§ **AANGEHAALDE TEKST**:
De kerstvloot vertrok op 21 december 1599 vanaf Texel, bestaande uit de Mauritius, de Hollandia en de twee jachten Vriesland en Overijssel. Deze schepen waren als eerste teruggekeerd van de Tweede Schipvaart van Jacob van Neck, en vertrokken nu als voorhoede van een vloot van in totaal negen schepen in de Vierde Schipvaart, weer onder leiding van Van Neck. Tegelijk met Willekens vertrok een concurrerende vloot, eveneens van vier schepen onder leiding van Pieter Both en Paulus van Caerden voor de Brabantsche Compagnie.
Bij Antogil op Madagaskar ging de vloot van Willekens drie weken aan land om de zieken te verzorgen en proviand te verversen. Vervolgens zeilde men naar de Malediven. Wat er vervolgens gebeurde is onduidelijk. Of het lukte hen niet op Atjeh handel te drijven, of ze besloten plotseling verder te varen, terwijl de sultan een ontvangst had voorbereid. Frederik Houtman reageerde ontzet, want hij had gehoopt dat de vier schepen hem en zijn medegevangenen mee zouden nemen. Later wisten Laurens Bicker en Gerard le Roy hem vrij te krijgen.
Willekens zeilde in een recordtempo van zeven maanden en tien dagen naar Bantam. Daar troffen ze Both en Van Caerden aan. Both en Willekens tekenden een contract om samen te werken en de peperprijs niet op te drijven.[4] Toen Steven van der Haghen op Bantam aankwam, tekende ook hij het stuk. Het wijst op de fusie van de verschillende voorcompagnieën, want er zijn onderling afspraken gemaakt dat er zeven schepen terug zullen varen en dat Meebael wordt achtergelaten. De leiding is bij toerbeurt. Op 4 september 1601 zijn de mannen weer terug in Texel.
De Hollandia en de Overijssel onder Van Heemskerck, een broer van Jacob van Heemskerck zeilden door naar de Molukken en Bali. (Willekens en Van Heemskerck lagen elkaar niet.)
Willekens was vele jaren in dienst van de West-Indische Compagnie waar hij als admiraal aan de leiding stond van verschillende vloten. Zijn belangrijkste succes was de verovering van San Salvador de Bahia, de toenmalige hoofdstad van Brazilië. Deze vloot met als viceadmiraal Piet Hein vertrok vanuit Texel op 22 december1623 met 26 schepen en 3300 opvarenden richting Zuid-Amerika.[6] Deze vloot moest de eerste fase van het Groot Desseyn bewerkstelligen: de verovering van San Salvador; de grootste suikerhaven van Brazilië, en van São Paulo de Loanda; het belangrijkste slavenstation van de Portugezen op de kust van Angola. De Nederlandse schepen voerden landingsvaartuigen en zeesoldaten met zich mee.
Begin juni 1624 begonnen zij hun eerste aanvallen van op zee. (Tegelijkertijd legde een vloot van elf schepen onder leiding van Jacques l'Hermite een blokkade aan voor Calloa de Lima en deed uitvallen op de kust van Peru.) Nadat Piet Hein de Portugese vloot had veroverd werd de stad na één dag omsingeling probleemloos ingenomen. Later zou hij ook nog deelnemen aan een succesvolle aanval op Rio de Janeiro samen met Hein in 1626, maar na een dispuut over wie de leiding zou hebben, gingen de twee uit elkaar en voer Willekens terug naar Amsterdam. Daarop is hij naar Algiers gezonden.
↑Johannes de Laet (1644) Jaerlyck Verhael van de Verrichtinghen der Geoctroyeerde West-Indische Compagnie in derthien boecken, uitgegeven door S.P.L'Honoré Naber (1931), p. 14.
↑De Vierde Schipvaart der Nederlanders naar Oost-Indië onder Jacob Wilkens en Jacob van Neck (1599-1604), deel I, p. 71. Uitgegeven door Jhr. H.A. van Foreest en A. de Booy. 's Gravenhage. Martinus Nijhoff.

§ **OPDRACHT 1**: Waarom reageerde Frederik Houtman volgens de aangehaalde tekst ontzet? Leg het kort uit.
§ **OPDRACHT 2**:
Beantwoord deze vragen met de aangehaalde tekst:
(a) Op welke datum vertrok de kerstvloot vanaf Texel?
(b) Hoe lang deed Willekens over de reis naar Bantam?
(c) Met hoeveel schepen en opvarenden vertrok de vloot in december 1623 richting Zuid-Amerika?

§ **GEGEVEN ITEMS**:
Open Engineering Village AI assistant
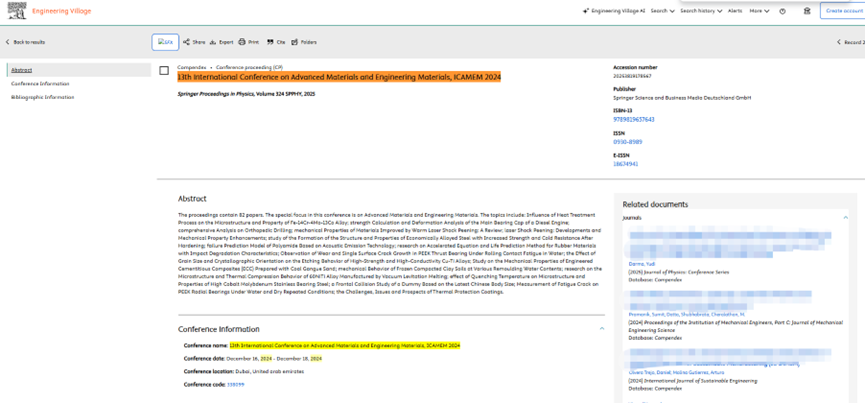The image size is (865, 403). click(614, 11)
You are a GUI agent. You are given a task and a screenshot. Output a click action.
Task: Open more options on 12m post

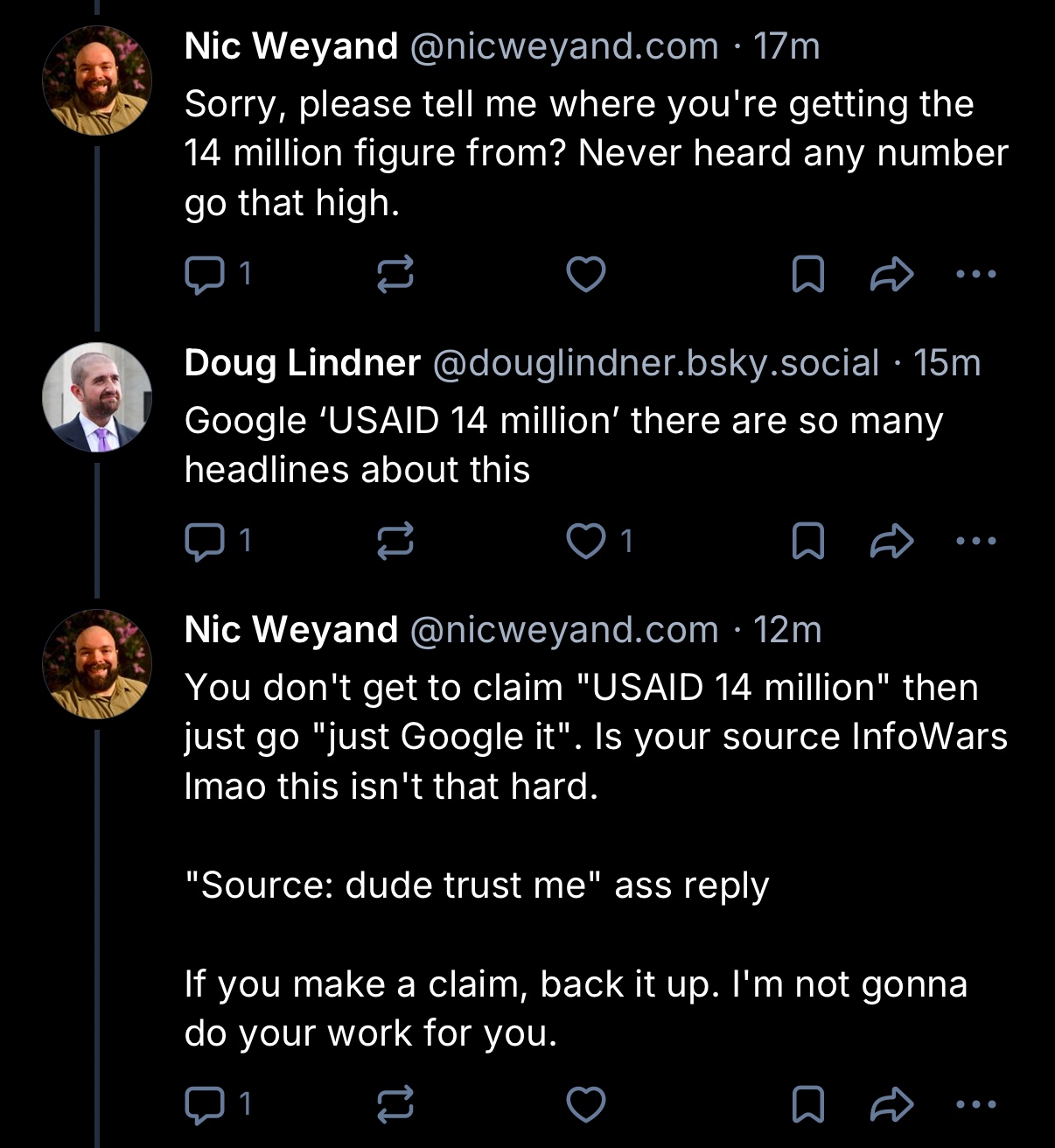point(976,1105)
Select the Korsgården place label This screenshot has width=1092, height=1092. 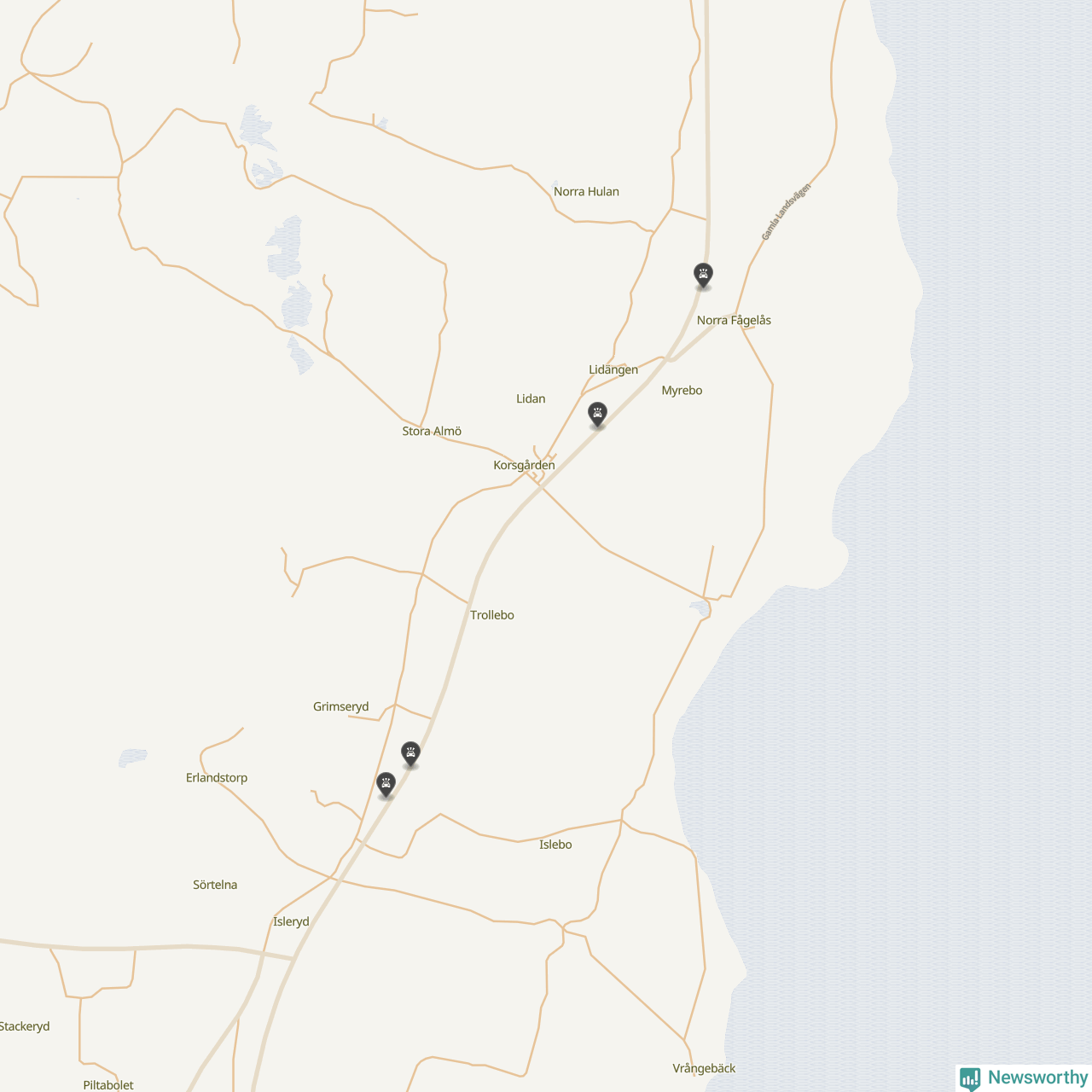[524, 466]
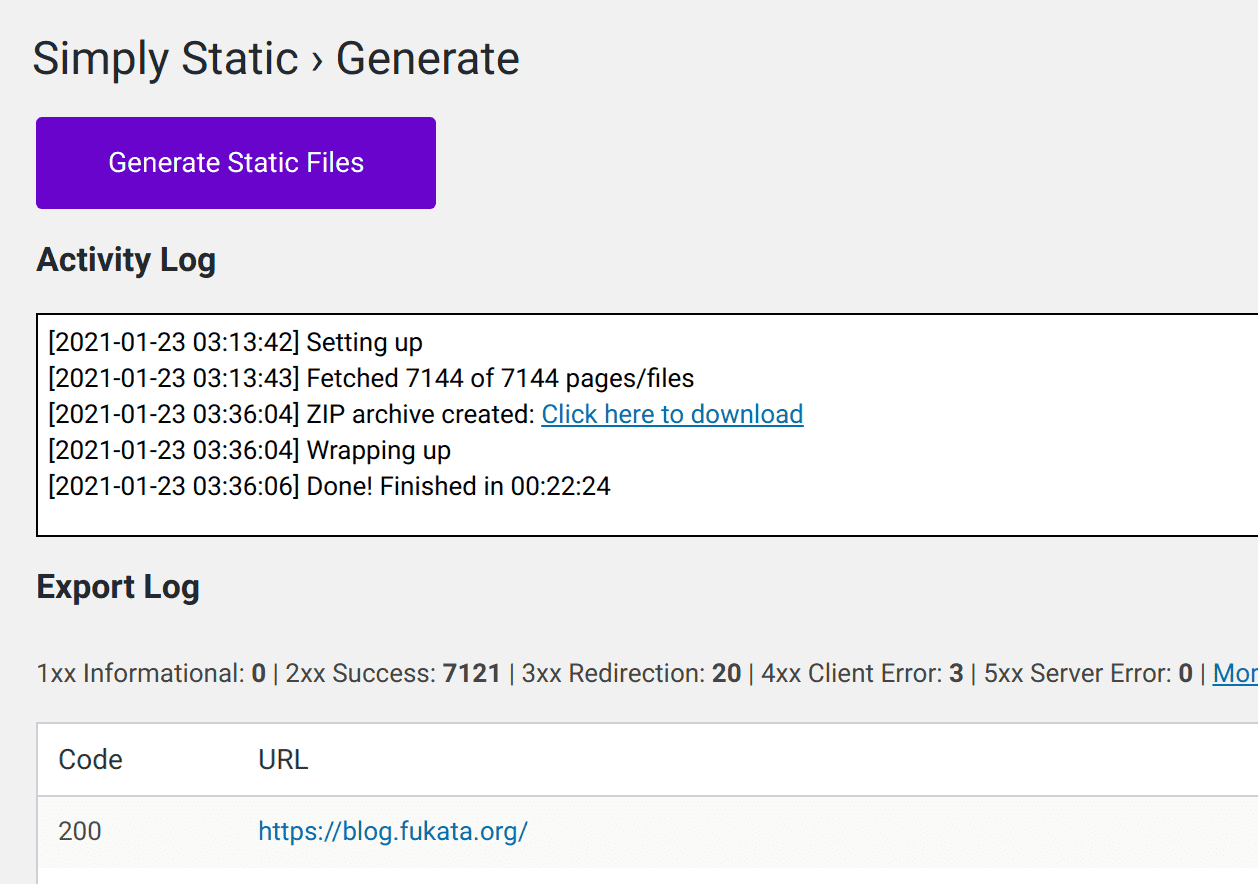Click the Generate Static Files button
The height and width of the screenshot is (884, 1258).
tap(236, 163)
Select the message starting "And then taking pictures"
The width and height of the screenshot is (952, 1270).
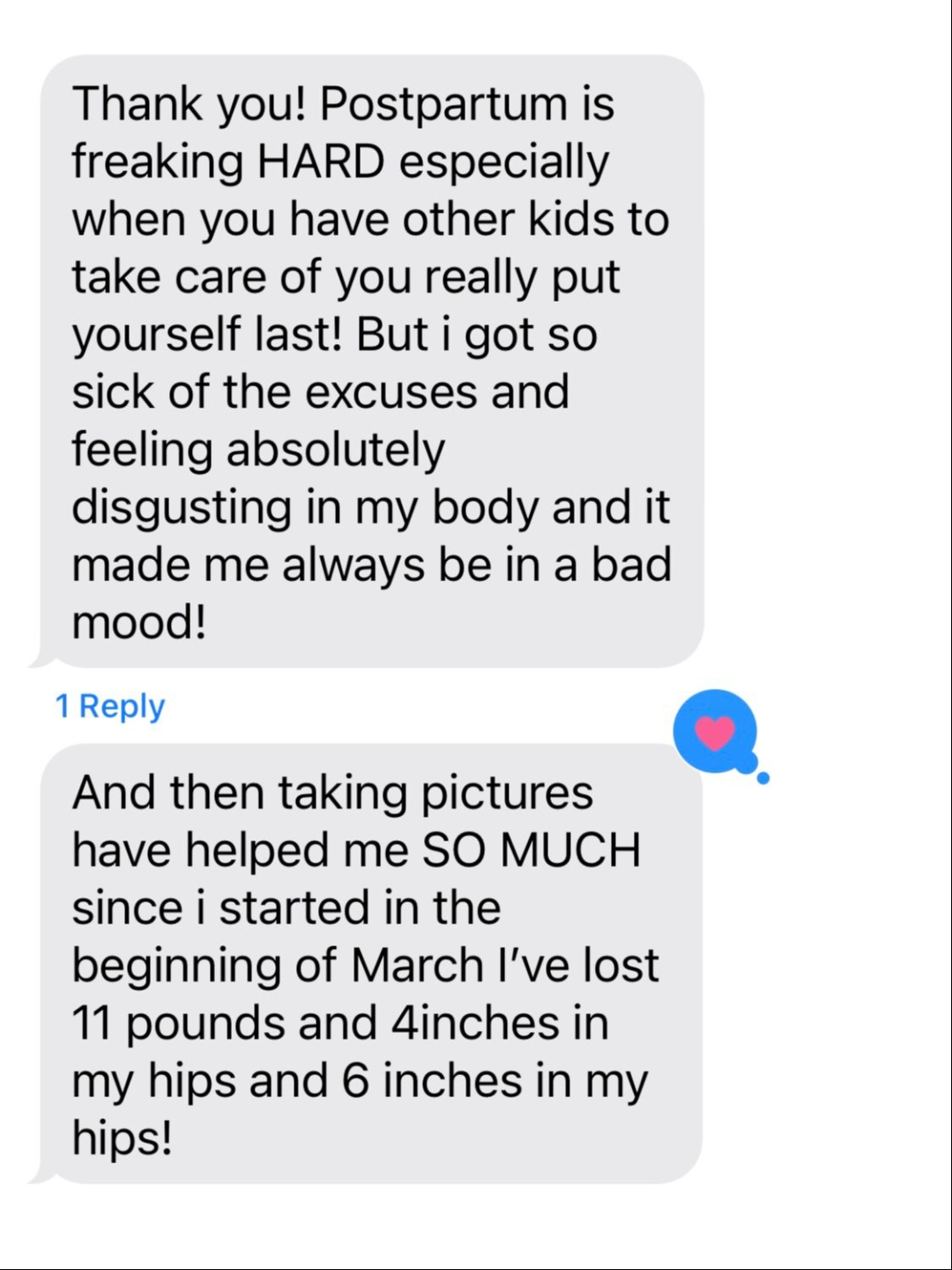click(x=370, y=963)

§ **JOUW ANTWOORD 1**: Frederik Houtman had gehoopt dat de vier schepen van Willekens hem en zijn medegevangenen zouden meenemen.

§ **JOUW ANTWOORD 2**:
(a) Op 21 december 1599.
(b) Zeven maanden en tien dagen.
(c) Met 26 schepen en 3300 opvarenden.